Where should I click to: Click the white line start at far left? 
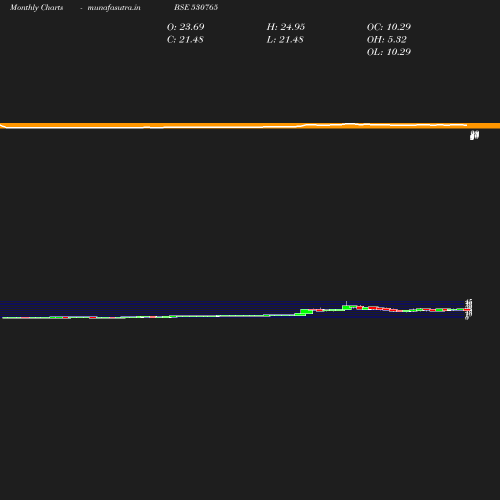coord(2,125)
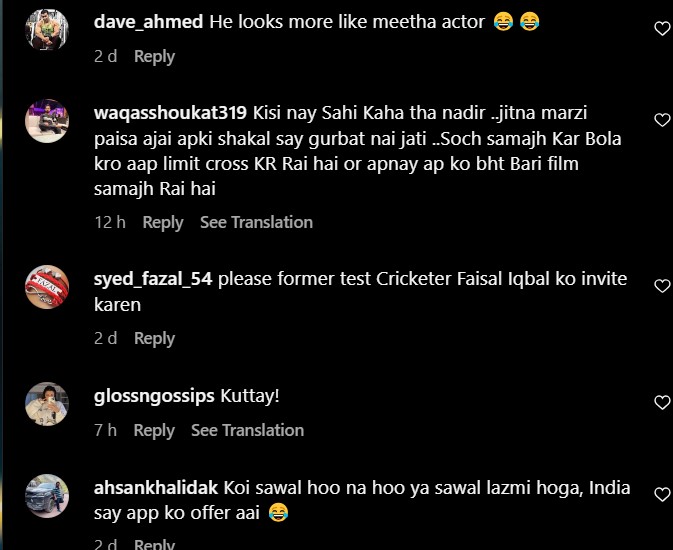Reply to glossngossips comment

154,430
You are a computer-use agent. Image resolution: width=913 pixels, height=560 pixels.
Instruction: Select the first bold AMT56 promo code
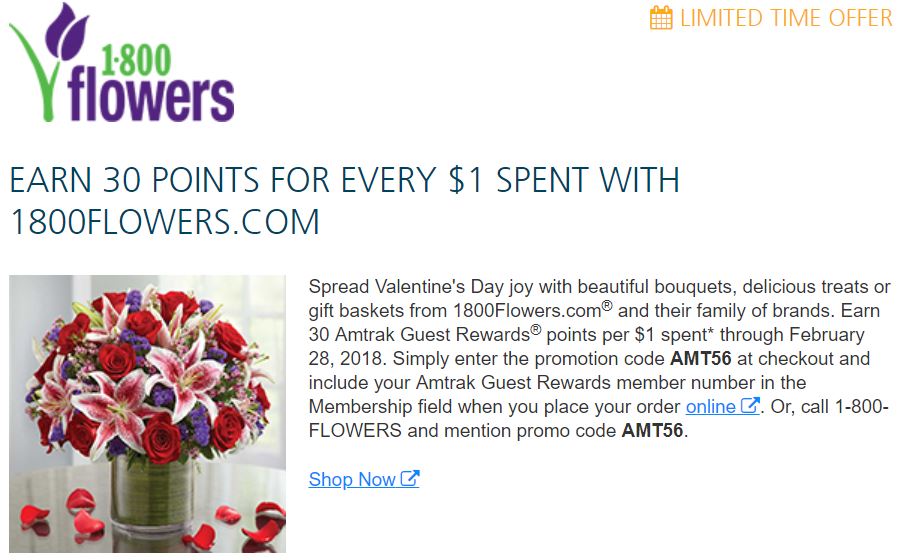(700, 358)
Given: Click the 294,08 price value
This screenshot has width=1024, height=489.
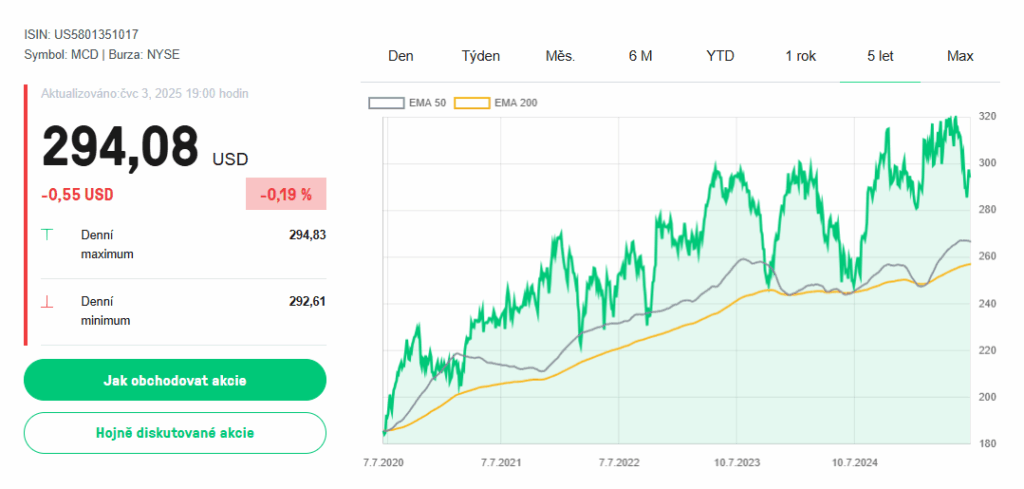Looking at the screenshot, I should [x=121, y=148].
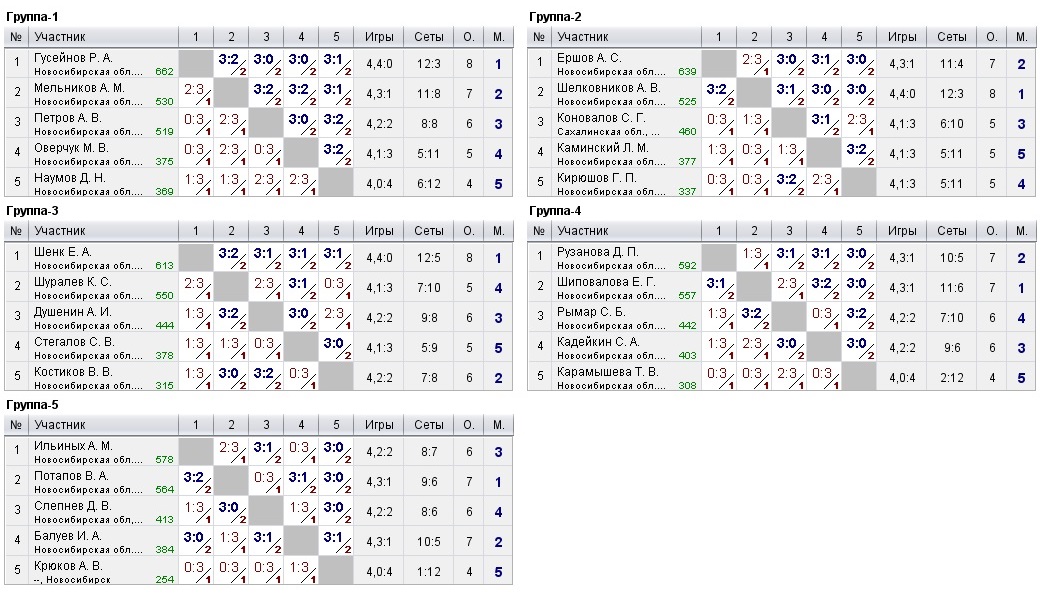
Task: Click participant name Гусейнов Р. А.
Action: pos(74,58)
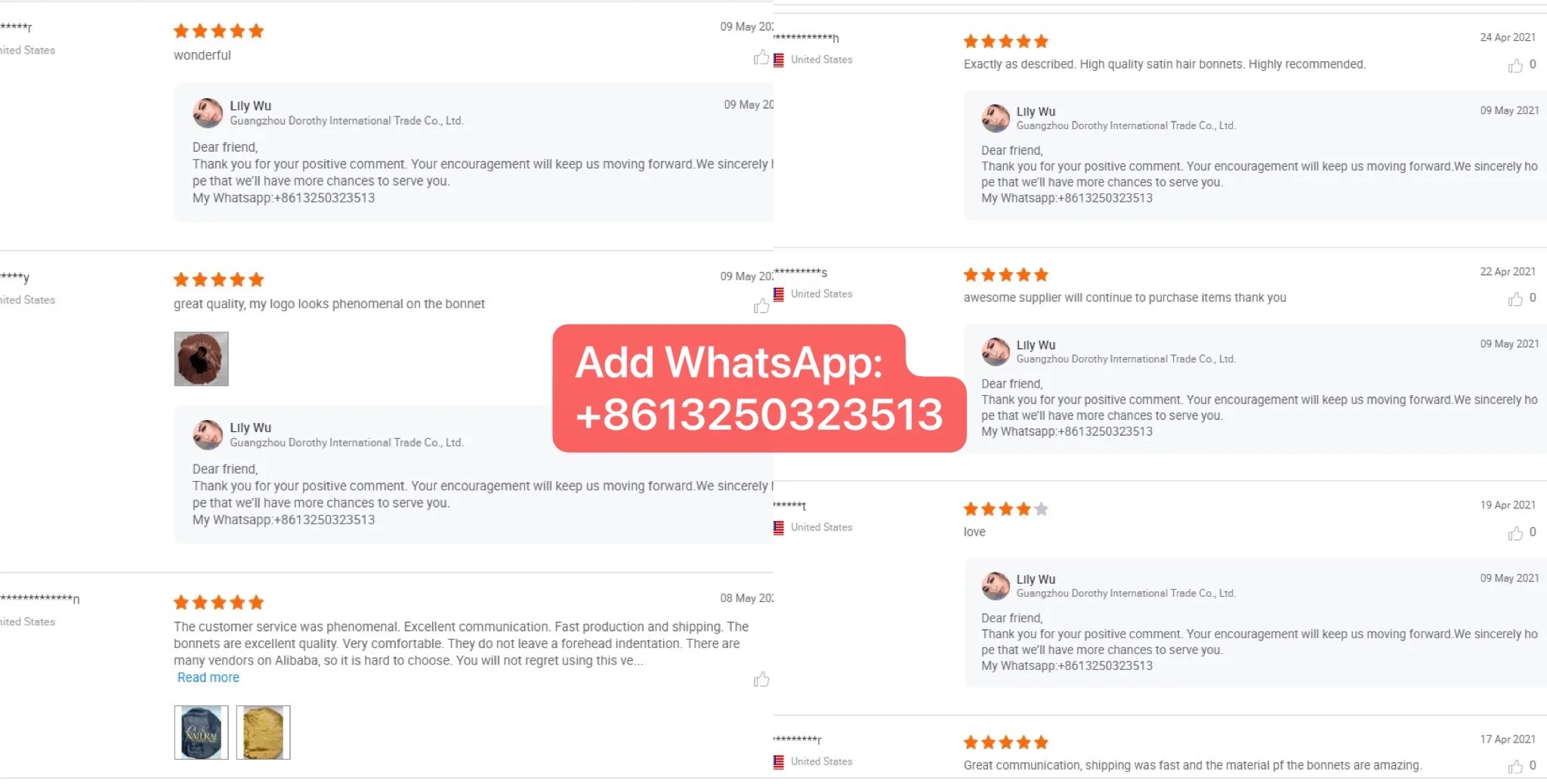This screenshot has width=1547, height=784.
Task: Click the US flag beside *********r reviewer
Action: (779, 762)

---

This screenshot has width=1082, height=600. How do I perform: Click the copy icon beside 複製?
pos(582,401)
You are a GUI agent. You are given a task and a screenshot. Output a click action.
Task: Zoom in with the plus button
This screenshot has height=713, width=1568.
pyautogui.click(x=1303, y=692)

* * *

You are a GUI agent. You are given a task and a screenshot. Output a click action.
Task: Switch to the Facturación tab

PROBLEM> Output only the lines above from the line that holds "Instruction: Select the" through the line that holds "Given: Click the 294,08 price value", both ends included, and exclude pictures.

ANSWER>
Instruction: Select the first bold AMT56 promo code
(700, 358)
Given: Click the 294,08 price value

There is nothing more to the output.